City in the United States

Grand Prairie is a city in the U.S. state of Texas, located in Dallas, Tarrant, and Ellis counties with a small part extending into Johnson county. It is part of the Mid-Cities region in the Dallas–Fort Worth metroplex. It had a population of 175,396 according to the 2010 census, making it the fifteenth most populous city in the state. Remaining the 15th-most populous city in Texas, the 2020 census reported a population of 196,100.

==History==

The city of Grand Prairie was first established as Dechman by Alexander McRae Dechman in 1863. He based the name of the town on Big Prairie, Ohio. Prior to then, he resided in Young County near Fort Belknap. The 1860 U.S. Federal Census—Slave Schedules shows an A McR Dechman as having four slaves, ages 50, 25, 37 and 10. Dechman learned that he could trade his oxen and wagons for land in Dallas County. In 1863, Dechman bought 239.5 acre of land on the eastern side of the Trinity River and 100 acre of timber land on the west side of the river for a broken-down wagon, oxen team and US$200 in Confederate money. He tried to establish a home on the property, but ran into difficulties, so he returned to his family in Birdville before joining in the Civil War. In 1867, Dechman filed a town plat with Dallas County, consisting of 50 acre.

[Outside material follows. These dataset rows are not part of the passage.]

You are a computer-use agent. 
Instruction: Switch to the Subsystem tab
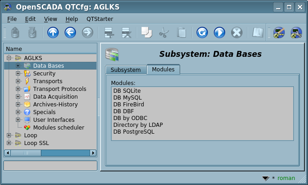[126, 70]

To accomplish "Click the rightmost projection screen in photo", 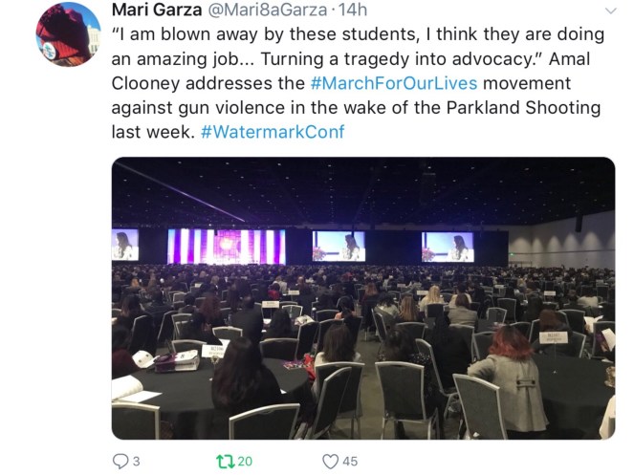I will (448, 247).
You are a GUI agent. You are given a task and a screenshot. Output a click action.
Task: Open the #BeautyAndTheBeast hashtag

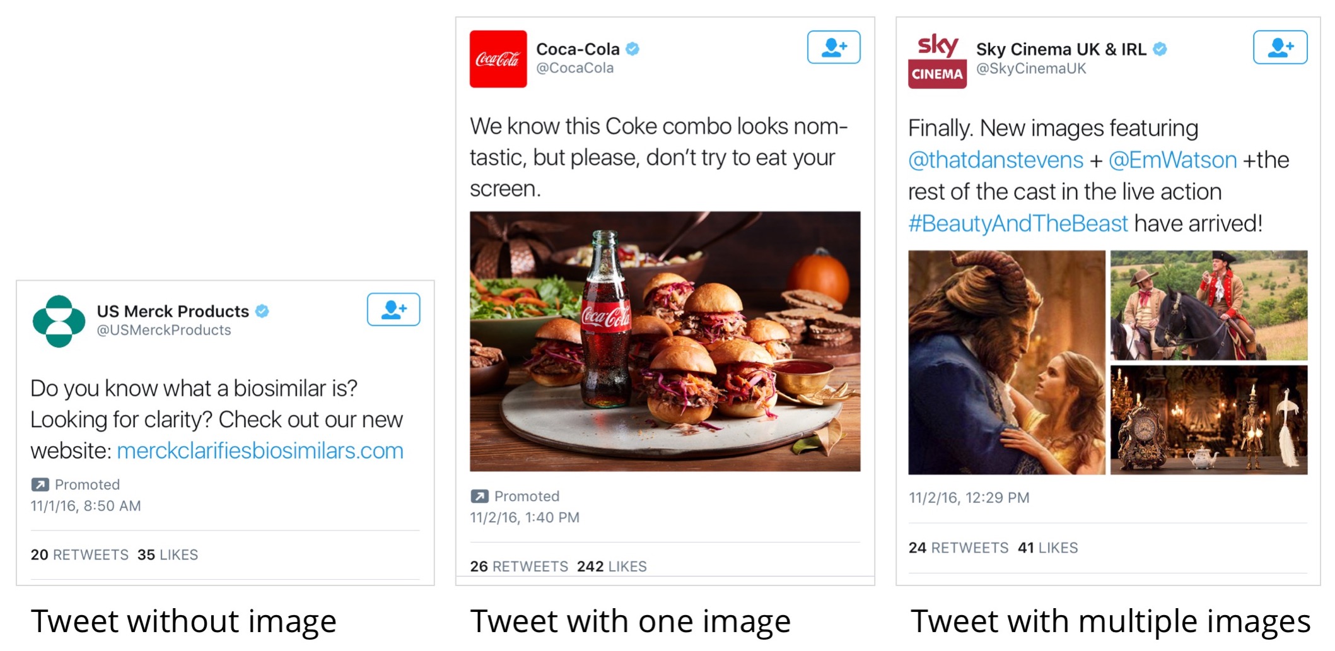(x=1018, y=223)
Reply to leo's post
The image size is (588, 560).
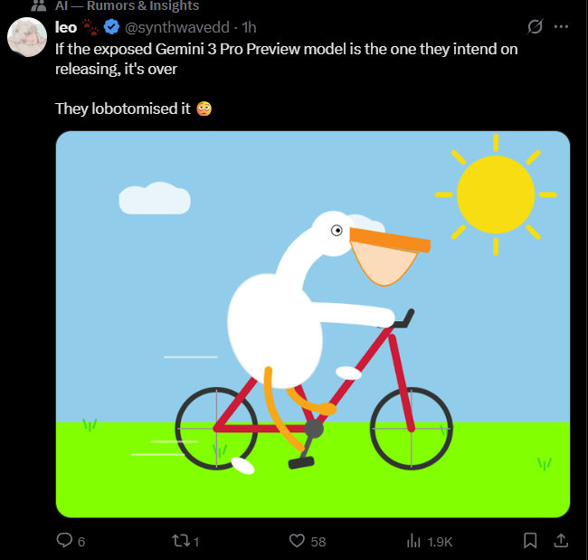(x=65, y=540)
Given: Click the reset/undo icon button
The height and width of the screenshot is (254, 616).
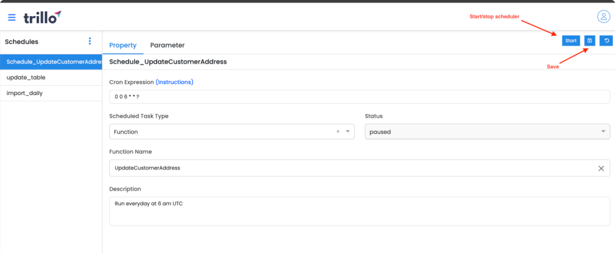Looking at the screenshot, I should click(x=607, y=40).
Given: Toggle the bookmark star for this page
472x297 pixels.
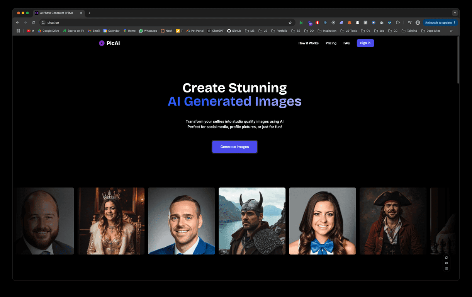Looking at the screenshot, I should pyautogui.click(x=290, y=22).
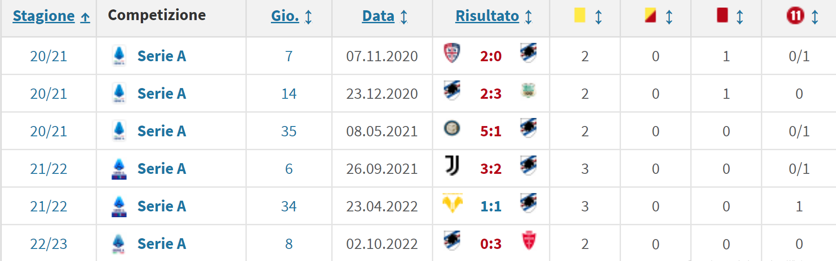Sort by date using the Data arrows
Screen dimensions: 836x261
pyautogui.click(x=404, y=17)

After the war, Dechman returned to Birdville for two years before selling that farm in 1867 and moving to Houston, where yellow fever broke out, causing the family to settle in Bryan. In 1876, Dechman traded half his "prairie" property to the T&P Railroad to ensure the railroad came through the town. The railroad named the depot "Dechman", prompting its namesake to relocate his home from Bryan to Dechman. His son Alexander had been living in Dechman and operating a trading post and farm. The first church in the area was the Good Hope Cumberland Sabbath School, established in 1870 by Rev. Andrew Hayter. The church was later renamed West Fork United Presbyterian Church and remains an active church.

The first U.S. post office opened in 1877 under the name "Deckman" rather than "Dechman", because the U.S. Postal Service could not read the writing on the form completed to open the post office. Later that same year, after the Postal Service had adopted the "Deckman" name, confusion resulted from the T&P Railroad designation "Grand Prairie". This name was based on maps drawn from around 1850 through 1858 that labeled the area between Dallas and Fort Worth "the grand prairie of Texas". In order to alleviate the confusion, the Postal Service named the post office "Grand Prairie".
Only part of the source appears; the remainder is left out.